Greffier : Madame Wafa SAHRAOUI, lors des débats

ARRET :

- CONTRADICTOIRE

- mis à disposition au greffe de la Cour, les parties en ayant été préalablement avisées dans les conditions prévues au deuxième alinéa de l'article 450 du code de procédure civile.

- signé par Monsieur Patrice LABEY, Président, et par Madame Wafa SAHRAOUI, Greffier à laquelle la minute de la décision a été remise par le magistrat signataire.

M. [E] [O] a été engagé le 3 mai 1996 par le CREDIT AGRICOLE INDOSUEZ CHEUVREUX (CAIC) en qualité de commis de bourse, statut cadre, avec la fonction contractuelle de "vendeur de produits dérivés à destination de la clientèle institutionnelle " et par ailleurs chargé de l'analyse financière des obligations convertibles et de la conception de produits financiers, pour une rémunération annuelle forfaitaire de 728.495,92F (111.058,49€) dans le dernier état des relations contractuelles régies par la Convention collective de la bourse, outre des primes spécifiques au département « vente de produits dérivés et convertibles » dirigé par M. [U], son responsable hiérarchique.

Le 31 janvier 2000, la Caisse Autonome Nationale de Compensation d'Assurance Vieillesse Artisanale (CANCAVA) , arguant du caractère excessif des marges réalisées par le CAIC sur des opérations exercées pour son compte en février 1999, a saisi le Tribunal de Grande Instance de NANTERRE aux fins de désignation d'un expert, en l'espèce la Commission des Opérations de Boursese (COB).
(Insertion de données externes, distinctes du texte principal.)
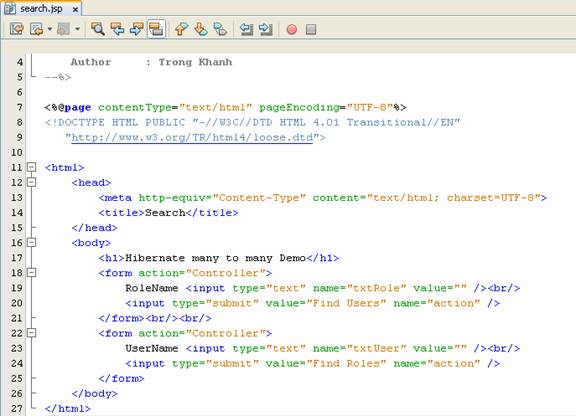The width and height of the screenshot is (576, 416).
Task: Click the Find Selection magnifier icon
Action: point(98,29)
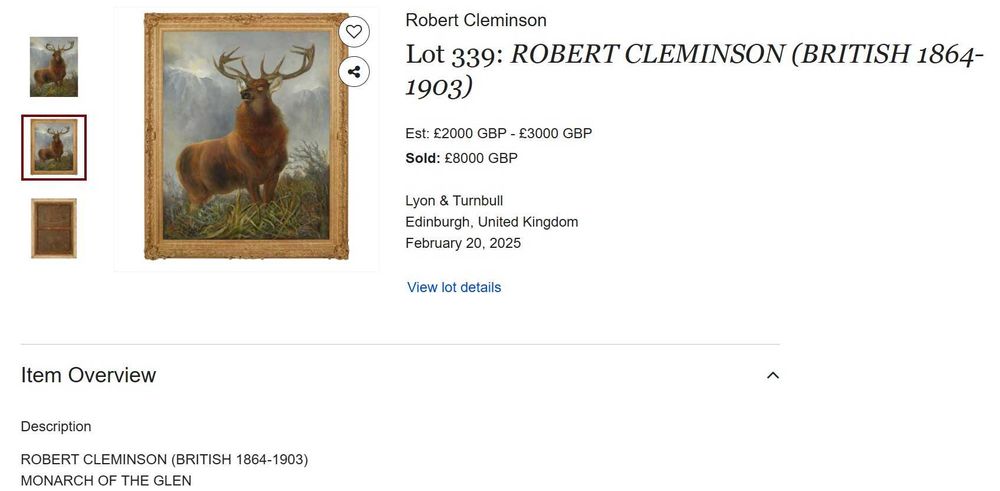This screenshot has height=491, width=1000.
Task: Click the Lot 339 title heading
Action: [695, 69]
A la suite du dépôt du rapport du contrôle interne du 27 avril 2000, parallèlement saisi par le CAIC aux fins de vérifications approfondies sur les transactions effectuées pour les clients les plus importants du service convertibles, mettant en évidence de nombreuses anomalies pour des opérations effectuées, non seulement pour le compte de la CANCAVA, mais également pour d'autres clients, le CAIC a informé le Conseil des Marchés Financiers (CMF) et mandaté M. [D] en qualité d'expert pour évaluer le préjudice subi par les clients du service convertibles, à la suite d'opérations réalisées pour leur compte.

M. [O] a fait l'objet le 28 avril 2000 d'une mise à pied conservatoire assortie d'une convocation à un entretien préalable à licenciement, qui s'est tenu le 10 mai 2000 avant d'être licencié par lettre du 18 mai 2000 pour faute grave constituée par des manquements très graves à la déontologie commerciale s'appliquant à l'activité de l'équipe à laquelle il appartient.
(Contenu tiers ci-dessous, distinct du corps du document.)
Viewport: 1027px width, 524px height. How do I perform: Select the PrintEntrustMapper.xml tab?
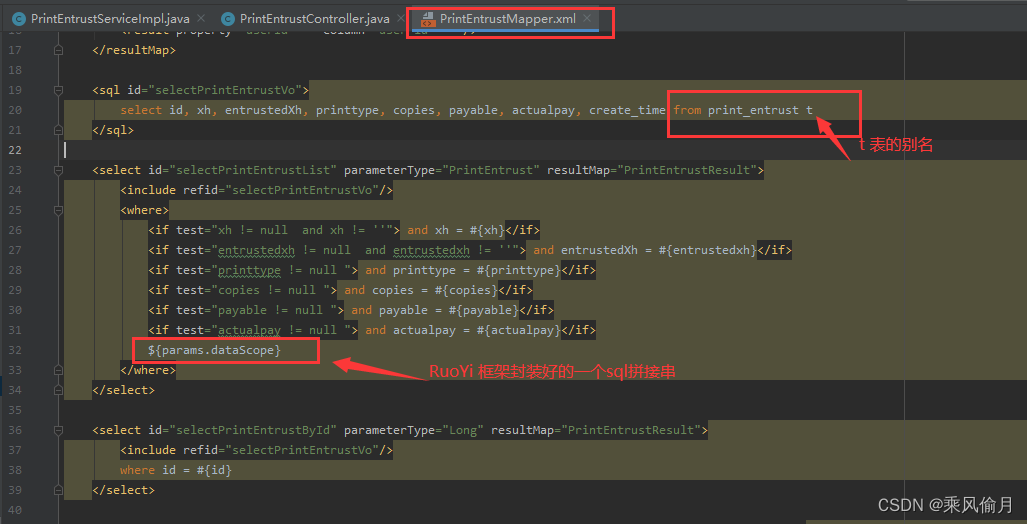pyautogui.click(x=506, y=19)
Le 30 juin 2000, M. [O] saisissait le Conseil de prud'hommes de PARIS aux fins de faire juger que le licenciement intervenu le 18 mai 2000 était dénué de cause réelle et sérieuse et faire condamner la CIAC à lui payer :

- 4.428.000 € à titre de dommages et intérêts pour licenciement sans cause réelle et sérieuse ;

- 44.258,09 € à titre de rappel de salaire sur la mise à pied conservatoire ;

-182.123,97 € à titre d'indemnité compensatrice de préavis ;

-18.212,97 € au titre des congés afférents ;

-242.831,39 € à titre d'indemnité conventionnelle de licenciement ;

-121.415 € à titre de dommages et intérêts en réparation du préjudice moral lié aux conditions vexatoires du licenciement ;

Outre le versement d'une indemnité sur le fondement de l'article 700 du Code de procédure civile, M. [O] demandait au Conseil de prud'hommes d'ordonner la publication de la décision à intervenir dans les quotidiens "LES ECHOS" et "LA TRIBUNE" aux frais du CAIC.

La Cour est saisie d'un appel formé par M. [O] contre le jugement du Conseil de prud'hommes de PARIS en date du 20 février 2001 qui l'a débouté de l'ensemble de ses demandes et débouté le CAIC de sa demande de reconventionnelle en répétition d'un indu de 2.070.000 €.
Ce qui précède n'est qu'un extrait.